AUTHOR=Rosenberg Anna G. W. , Mochèl Ké , Hähner Lorena M. , Ruules Lara , Davidse Kirsten , Bos-Roubos Anja G. , van Dijk Sarah A. , Zillikens M. Carola , Taal Walter , van der Lely Aart J. , de Graaff Laura C. G. TITLE=Endocrine and non-endocrine causes of fatigue in adults with Neurofibromatosis type 1 JOURNAL=Frontiers in Endocrinology VOLUME=14 YEAR=2024 URL=https://www.frontiersin.org/journals/endocrinology/articles/10.3389/fendo.2023.1119159 DOI=10.3389/fendo.2023.1119159 ISSN=1664-2392 ABSTRACT=Context

Neurofibromatosis type 1 (NF1) is a complex system disorder, caused by alterations in RAS pathways. NF1 adults often suffer from chronic and severe fatigue, for which they are frequently referred to Internal Medicine/Endocrinology. Seeking medical help often leads to (invasive) diagnostic procedures. To prevent the personal and financial burden of this disabling fatigue, it is crucial to know the causes.

Objective

To explore somatic causes and provide practical recommendations for the approach to fatigue in adults with NF1.

Design

Cross-sectional.

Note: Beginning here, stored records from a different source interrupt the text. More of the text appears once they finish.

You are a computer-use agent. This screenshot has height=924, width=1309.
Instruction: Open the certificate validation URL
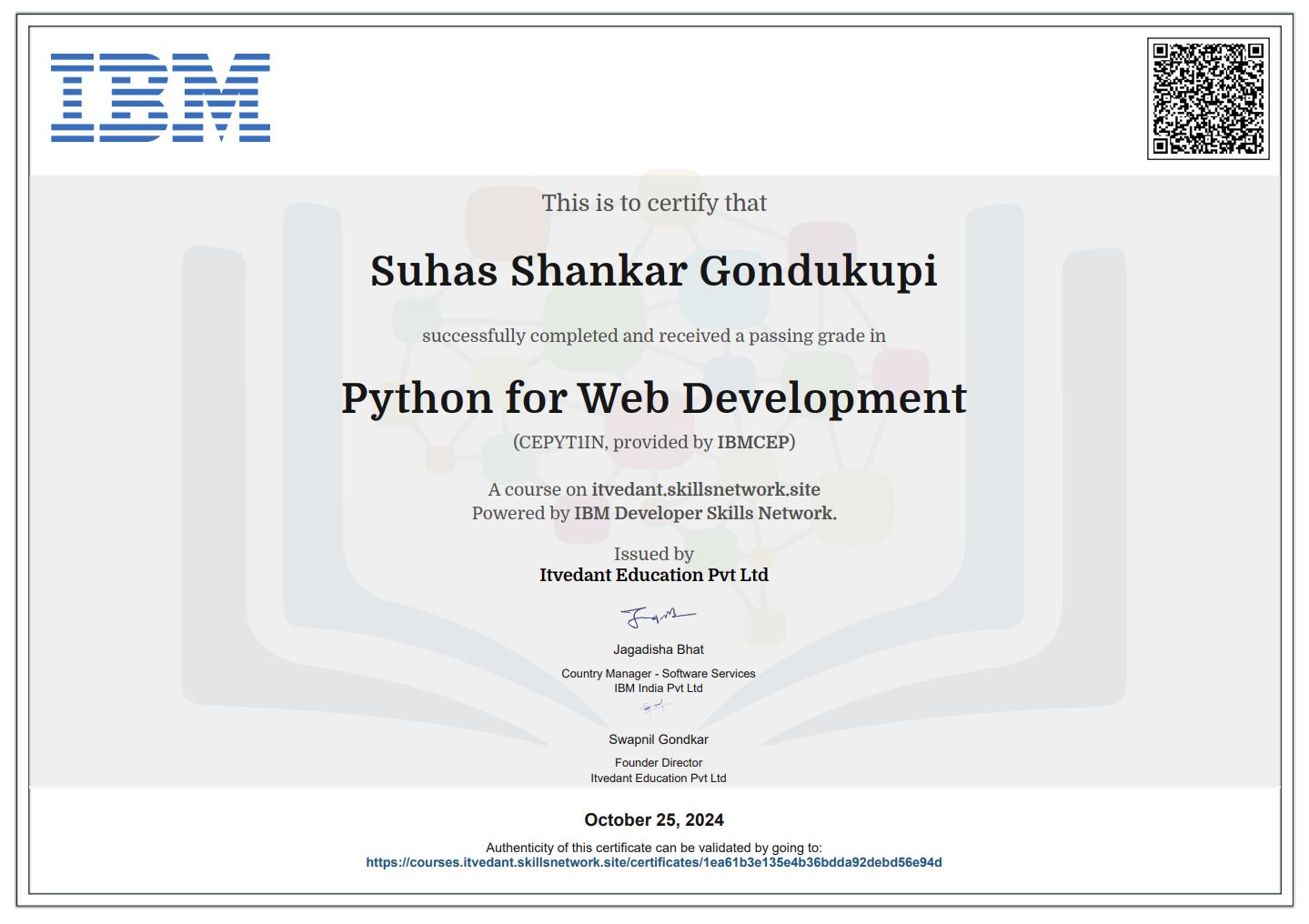coord(654,862)
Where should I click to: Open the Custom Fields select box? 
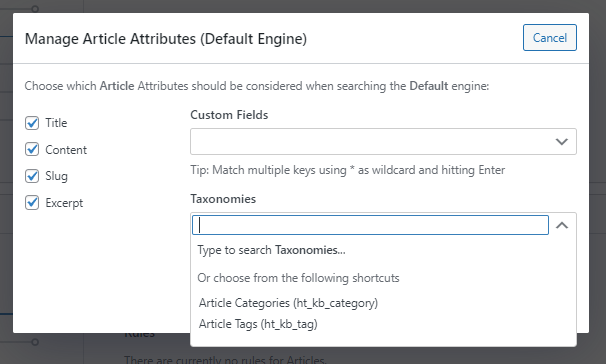click(383, 142)
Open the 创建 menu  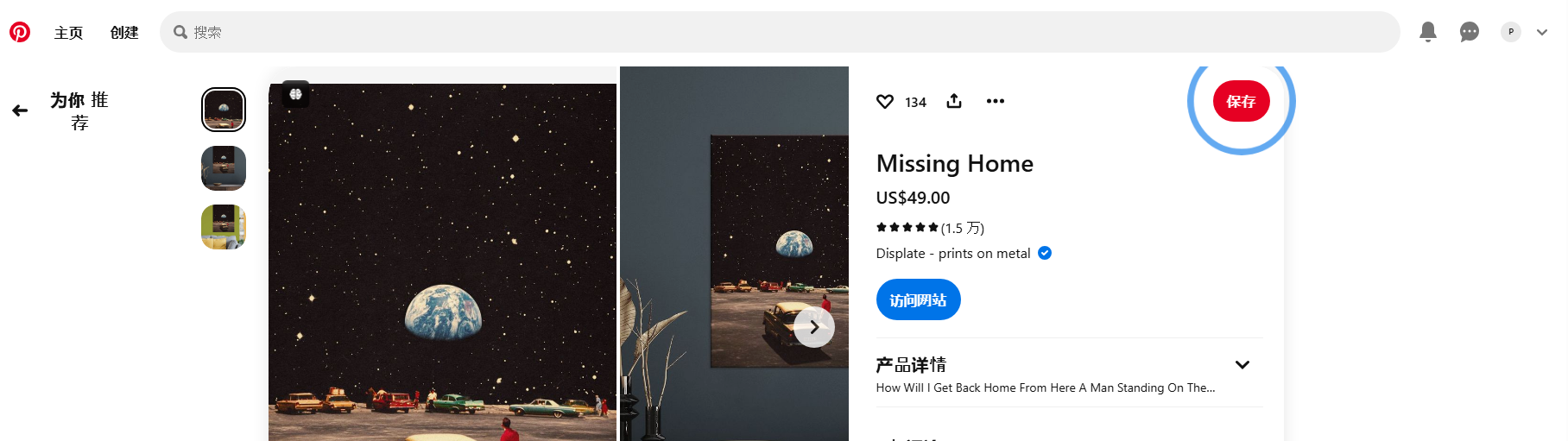point(124,33)
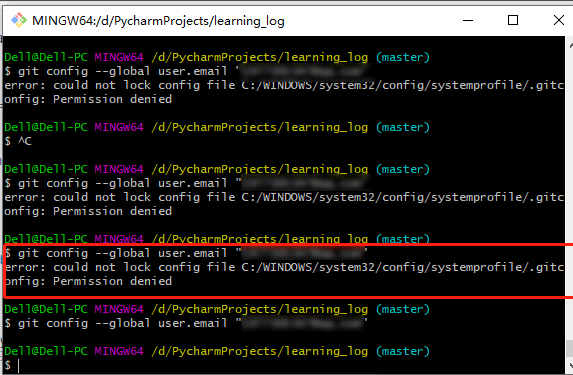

All adults with NF1 (N = 133) who visited our Endocrinology department underwent a systematic health screening, including a medical questionnaire, structured interview, complete physical examination, biochemical measurements and additional tests if indicated.

Main outcome measure

Prevalence of endocrine and non-endocrine health problems between NF1 adults with and without fatigue.

Results

In our cohort, 75% of NF1 adults experienced fatigue. The most frequent endocrine disorders were vitamin D deficiency (28%), obesity (18%) and hypothyroidism (8%). The most frequent non-endocrine internal disorder was high blood pressure (42%). None of the disorders differed significantly between adults with and without fatigue.

Conclusions

Endocrine and non-endocrine disorders were equally present in our cohort of NF1 adults with and without fatigue. This suggests that the high prevalence of fatigue in NF1 adults is not explained by these somatic disorders. An alternative explanation for fatigue might be deficits in cognitive functioning and other neuropsychological processes in NF1. Based on our results and review of the literature, we provide a clinical algorithm for the approach to fatigue in NF1 adults, including somatic and psychological assessment.